(SUPPLIED RECORDS)

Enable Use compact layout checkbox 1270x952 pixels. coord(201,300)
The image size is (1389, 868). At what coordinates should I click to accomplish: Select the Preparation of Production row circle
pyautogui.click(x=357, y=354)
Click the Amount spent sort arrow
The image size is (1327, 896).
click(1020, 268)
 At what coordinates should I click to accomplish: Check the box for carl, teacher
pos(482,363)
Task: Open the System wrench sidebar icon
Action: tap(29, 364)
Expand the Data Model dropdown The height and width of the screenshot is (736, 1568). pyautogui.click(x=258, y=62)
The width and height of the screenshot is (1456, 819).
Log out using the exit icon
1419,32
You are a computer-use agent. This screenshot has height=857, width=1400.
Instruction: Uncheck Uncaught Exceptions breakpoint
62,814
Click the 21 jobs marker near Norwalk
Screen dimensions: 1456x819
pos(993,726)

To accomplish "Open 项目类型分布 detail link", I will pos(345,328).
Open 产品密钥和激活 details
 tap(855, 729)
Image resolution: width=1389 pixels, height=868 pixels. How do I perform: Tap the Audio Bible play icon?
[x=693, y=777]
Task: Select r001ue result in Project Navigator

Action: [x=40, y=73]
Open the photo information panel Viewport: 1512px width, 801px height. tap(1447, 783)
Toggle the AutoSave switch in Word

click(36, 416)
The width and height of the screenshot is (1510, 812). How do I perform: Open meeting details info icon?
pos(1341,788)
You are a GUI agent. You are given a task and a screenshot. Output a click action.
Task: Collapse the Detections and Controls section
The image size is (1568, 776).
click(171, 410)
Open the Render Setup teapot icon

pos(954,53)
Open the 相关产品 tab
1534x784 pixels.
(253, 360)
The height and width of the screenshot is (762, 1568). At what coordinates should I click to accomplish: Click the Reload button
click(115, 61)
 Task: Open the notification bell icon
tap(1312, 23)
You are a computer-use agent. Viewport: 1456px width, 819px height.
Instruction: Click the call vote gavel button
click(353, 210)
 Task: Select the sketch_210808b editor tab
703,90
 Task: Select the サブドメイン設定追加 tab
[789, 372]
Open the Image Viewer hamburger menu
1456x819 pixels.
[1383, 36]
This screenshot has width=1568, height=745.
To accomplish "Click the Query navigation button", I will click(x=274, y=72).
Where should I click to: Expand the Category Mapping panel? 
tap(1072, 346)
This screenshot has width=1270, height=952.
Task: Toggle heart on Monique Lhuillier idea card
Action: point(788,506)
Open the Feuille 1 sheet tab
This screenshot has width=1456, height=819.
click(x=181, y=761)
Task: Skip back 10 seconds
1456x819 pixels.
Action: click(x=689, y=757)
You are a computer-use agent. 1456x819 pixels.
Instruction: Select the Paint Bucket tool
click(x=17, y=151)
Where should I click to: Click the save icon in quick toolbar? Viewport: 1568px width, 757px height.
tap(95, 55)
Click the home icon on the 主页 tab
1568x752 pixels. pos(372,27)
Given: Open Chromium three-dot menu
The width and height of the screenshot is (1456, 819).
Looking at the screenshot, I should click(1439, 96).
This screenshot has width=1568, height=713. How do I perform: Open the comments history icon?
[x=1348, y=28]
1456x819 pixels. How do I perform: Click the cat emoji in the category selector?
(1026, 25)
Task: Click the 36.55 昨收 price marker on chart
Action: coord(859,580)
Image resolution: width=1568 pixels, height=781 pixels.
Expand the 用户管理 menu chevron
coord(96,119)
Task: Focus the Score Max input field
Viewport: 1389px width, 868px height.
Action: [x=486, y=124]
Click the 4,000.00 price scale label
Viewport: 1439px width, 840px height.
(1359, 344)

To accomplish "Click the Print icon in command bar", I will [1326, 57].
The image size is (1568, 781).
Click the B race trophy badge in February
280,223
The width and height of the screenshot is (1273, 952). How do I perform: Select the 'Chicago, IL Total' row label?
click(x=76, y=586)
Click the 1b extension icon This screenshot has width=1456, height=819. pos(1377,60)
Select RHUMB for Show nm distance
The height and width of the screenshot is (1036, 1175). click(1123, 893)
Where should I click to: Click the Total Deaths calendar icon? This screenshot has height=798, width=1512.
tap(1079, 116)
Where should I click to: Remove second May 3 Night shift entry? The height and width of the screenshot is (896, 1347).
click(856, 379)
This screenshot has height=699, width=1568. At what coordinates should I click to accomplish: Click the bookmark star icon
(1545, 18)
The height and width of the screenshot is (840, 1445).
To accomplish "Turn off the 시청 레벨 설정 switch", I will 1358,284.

(End SUPPLIED RECORDS)

◆ AIM OF THE EXERCISE ◆
Each line above should be duplicated without any alteration.

◆ RESULT OF THE EXERCISE ◆
Enable Use compact layout checkbox 1270x952 pixels. coord(201,300)
The image size is (1389, 868). At what coordinates should I click to accomplish: Select the Preparation of Production row circle
pyautogui.click(x=357, y=354)
Click the Amount spent sort arrow
The image size is (1327, 896).
click(1020, 268)
 At what coordinates should I click to accomplish: Check the box for carl, teacher
pos(482,363)
Task: Open the System wrench sidebar icon
Action: tap(29, 364)
Expand the Data Model dropdown The height and width of the screenshot is (736, 1568). pyautogui.click(x=258, y=62)
The width and height of the screenshot is (1456, 819).
Log out using the exit icon
1419,32
You are a computer-use agent. This screenshot has height=857, width=1400.
Instruction: Uncheck Uncaught Exceptions breakpoint
62,814
Click the 21 jobs marker near Norwalk
Screen dimensions: 1456x819
pos(993,726)

To accomplish "Open 项目类型分布 detail link", I will pos(345,328).
Open 产品密钥和激活 details
 tap(855, 729)
Image resolution: width=1389 pixels, height=868 pixels. How do I perform: Tap the Audio Bible play icon?
[x=693, y=777]
Task: Select r001ue result in Project Navigator

Action: [x=40, y=73]
Open the photo information panel Viewport: 1512px width, 801px height. tap(1447, 783)
Toggle the AutoSave switch in Word

click(36, 416)
The width and height of the screenshot is (1510, 812). How do I perform: Open meeting details info icon?
pos(1341,788)
You are a GUI agent. You are given a task and a screenshot. Output a click action.
Task: Collapse the Detections and Controls section
The image size is (1568, 776).
click(171, 410)
Open the Render Setup teapot icon

pos(954,53)
Open the 相关产品 tab
1534x784 pixels.
(253, 360)
The height and width of the screenshot is (762, 1568). At what coordinates should I click to accomplish: Click the Reload button
click(115, 61)
 Task: Open the notification bell icon
tap(1312, 23)
You are a computer-use agent. Viewport: 1456px width, 819px height.
Instruction: Click the call vote gavel button
click(353, 210)
 Task: Select the sketch_210808b editor tab
703,90
 Task: Select the サブドメイン設定追加 tab
[789, 372]
Open the Image Viewer hamburger menu
1456x819 pixels.
[1383, 36]
This screenshot has width=1568, height=745.
To accomplish "Click the Query navigation button", I will click(x=274, y=72).
Where should I click to: Expand the Category Mapping panel? 
tap(1072, 346)
This screenshot has width=1270, height=952.
Task: Toggle heart on Monique Lhuillier idea card
Action: point(788,506)
Open the Feuille 1 sheet tab
This screenshot has width=1456, height=819.
click(x=181, y=761)
Task: Skip back 10 seconds
1456x819 pixels.
Action: click(x=689, y=757)
You are a computer-use agent. 1456x819 pixels.
Instruction: Select the Paint Bucket tool
click(x=17, y=151)
Where should I click to: Click the save icon in quick toolbar? Viewport: 1568px width, 757px height.
tap(95, 55)
Click the home icon on the 主页 tab
1568x752 pixels. pos(372,27)
Given: Open Chromium three-dot menu
The width and height of the screenshot is (1456, 819).
Looking at the screenshot, I should click(1439, 96).
This screenshot has width=1568, height=713. How do I perform: Open the comments history icon?
[x=1348, y=28]
1456x819 pixels. How do I perform: Click the cat emoji in the category selector?
(1026, 25)
Task: Click the 36.55 昨收 price marker on chart
Action: coord(859,580)
Image resolution: width=1568 pixels, height=781 pixels.
Expand the 用户管理 menu chevron
coord(96,119)
Task: Focus the Score Max input field
Viewport: 1389px width, 868px height.
Action: [x=486, y=124]
Click the 4,000.00 price scale label
Viewport: 1439px width, 840px height.
(1359, 344)

To accomplish "Click the Print icon in command bar", I will [1326, 57].
The image size is (1568, 781).
Click the B race trophy badge in February
280,223
The width and height of the screenshot is (1273, 952). How do I perform: Select the 'Chicago, IL Total' row label?
click(x=76, y=586)
Click the 1b extension icon This screenshot has width=1456, height=819. pos(1377,60)
Select RHUMB for Show nm distance
The height and width of the screenshot is (1036, 1175). click(1123, 893)
Where should I click to: Click the Total Deaths calendar icon? This screenshot has height=798, width=1512.
tap(1079, 116)
Where should I click to: Remove second May 3 Night shift entry? The height and width of the screenshot is (896, 1347).
click(856, 379)
This screenshot has height=699, width=1568. At what coordinates should I click to accomplish: Click the bookmark star icon
(1545, 18)
The height and width of the screenshot is (840, 1445).
To accomplish "Turn off the 시청 레벨 설정 switch", I will 1358,284.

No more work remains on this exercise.